- TASK -
From the listing below, set down exactly the lines between the one holding "Screen dimensions: 1568x746" and the one holding "Viewport: 1044px width, 932px height.", inclusive. No other line is wanted.

- DATASET EXCERPTS -
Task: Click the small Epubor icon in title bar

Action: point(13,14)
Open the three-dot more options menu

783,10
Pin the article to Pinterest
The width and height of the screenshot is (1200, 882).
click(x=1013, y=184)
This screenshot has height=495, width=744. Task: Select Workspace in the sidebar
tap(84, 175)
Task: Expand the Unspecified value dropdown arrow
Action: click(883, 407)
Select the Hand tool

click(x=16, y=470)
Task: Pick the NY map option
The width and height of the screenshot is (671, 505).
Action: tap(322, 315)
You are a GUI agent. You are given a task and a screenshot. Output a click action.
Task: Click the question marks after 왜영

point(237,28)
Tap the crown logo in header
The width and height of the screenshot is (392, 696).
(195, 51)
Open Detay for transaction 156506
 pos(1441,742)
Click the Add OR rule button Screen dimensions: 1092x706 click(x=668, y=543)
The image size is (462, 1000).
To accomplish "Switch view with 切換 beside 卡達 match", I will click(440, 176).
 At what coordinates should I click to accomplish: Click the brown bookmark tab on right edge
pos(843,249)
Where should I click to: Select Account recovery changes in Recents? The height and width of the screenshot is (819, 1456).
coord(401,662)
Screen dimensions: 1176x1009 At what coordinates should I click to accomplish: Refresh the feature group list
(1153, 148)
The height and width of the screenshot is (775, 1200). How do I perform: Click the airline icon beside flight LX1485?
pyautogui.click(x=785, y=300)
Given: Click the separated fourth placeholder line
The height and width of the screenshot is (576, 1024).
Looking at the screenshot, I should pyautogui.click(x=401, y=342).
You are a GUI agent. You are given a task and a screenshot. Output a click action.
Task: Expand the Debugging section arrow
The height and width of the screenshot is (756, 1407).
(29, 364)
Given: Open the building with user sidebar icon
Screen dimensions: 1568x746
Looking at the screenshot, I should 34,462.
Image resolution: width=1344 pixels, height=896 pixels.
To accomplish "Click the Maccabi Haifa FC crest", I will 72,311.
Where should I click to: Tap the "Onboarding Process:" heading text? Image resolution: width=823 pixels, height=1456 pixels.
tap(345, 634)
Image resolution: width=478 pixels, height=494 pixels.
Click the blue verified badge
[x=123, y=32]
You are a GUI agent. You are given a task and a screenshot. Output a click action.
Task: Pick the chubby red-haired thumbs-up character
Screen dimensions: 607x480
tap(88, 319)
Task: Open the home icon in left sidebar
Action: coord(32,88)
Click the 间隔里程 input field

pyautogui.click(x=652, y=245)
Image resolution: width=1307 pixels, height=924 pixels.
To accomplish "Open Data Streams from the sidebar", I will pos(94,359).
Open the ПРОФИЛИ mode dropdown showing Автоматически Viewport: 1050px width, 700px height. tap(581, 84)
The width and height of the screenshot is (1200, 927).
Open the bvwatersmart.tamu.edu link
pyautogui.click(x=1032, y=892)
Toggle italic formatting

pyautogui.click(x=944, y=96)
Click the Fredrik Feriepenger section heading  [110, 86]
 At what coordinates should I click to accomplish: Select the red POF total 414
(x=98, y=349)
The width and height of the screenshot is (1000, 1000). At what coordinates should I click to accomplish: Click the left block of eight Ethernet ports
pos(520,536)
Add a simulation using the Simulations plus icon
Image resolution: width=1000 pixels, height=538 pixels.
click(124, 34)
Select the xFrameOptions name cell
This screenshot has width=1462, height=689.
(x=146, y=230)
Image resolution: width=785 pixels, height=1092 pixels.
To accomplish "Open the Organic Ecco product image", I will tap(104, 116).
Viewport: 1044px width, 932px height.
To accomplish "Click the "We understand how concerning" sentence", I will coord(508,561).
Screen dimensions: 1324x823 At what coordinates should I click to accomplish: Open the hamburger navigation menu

- REPLY -
Screen dimensions: 1568x746
Looking at the screenshot, I should 34,462.
Image resolution: width=1344 pixels, height=896 pixels.
To accomplish "Click the Maccabi Haifa FC crest", I will 72,311.
Where should I click to: Tap the "Onboarding Process:" heading text? Image resolution: width=823 pixels, height=1456 pixels.
tap(345, 634)
Image resolution: width=478 pixels, height=494 pixels.
Click the blue verified badge
[x=123, y=32]
You are a GUI agent. You are given a task and a screenshot. Output a click action.
Task: Pick the chubby red-haired thumbs-up character
Screen dimensions: 607x480
tap(88, 319)
Task: Open the home icon in left sidebar
Action: coord(32,88)
Click the 间隔里程 input field

pyautogui.click(x=652, y=245)
Image resolution: width=1307 pixels, height=924 pixels.
To accomplish "Open Data Streams from the sidebar", I will pos(94,359).
Open the ПРОФИЛИ mode dropdown showing Автоматически Viewport: 1050px width, 700px height. tap(581, 84)
The width and height of the screenshot is (1200, 927).
Open the bvwatersmart.tamu.edu link
pyautogui.click(x=1032, y=892)
Toggle italic formatting

pyautogui.click(x=944, y=96)
Click the Fredrik Feriepenger section heading  [110, 86]
 At what coordinates should I click to accomplish: Select the red POF total 414
(x=98, y=349)
The width and height of the screenshot is (1000, 1000). At what coordinates should I click to accomplish: Click the left block of eight Ethernet ports
pos(520,536)
Add a simulation using the Simulations plus icon
Image resolution: width=1000 pixels, height=538 pixels.
click(124, 34)
Select the xFrameOptions name cell
This screenshot has width=1462, height=689.
(x=146, y=230)
Image resolution: width=785 pixels, height=1092 pixels.
To accomplish "Open the Organic Ecco product image", I will tap(104, 116).
Viewport: 1044px width, 932px height.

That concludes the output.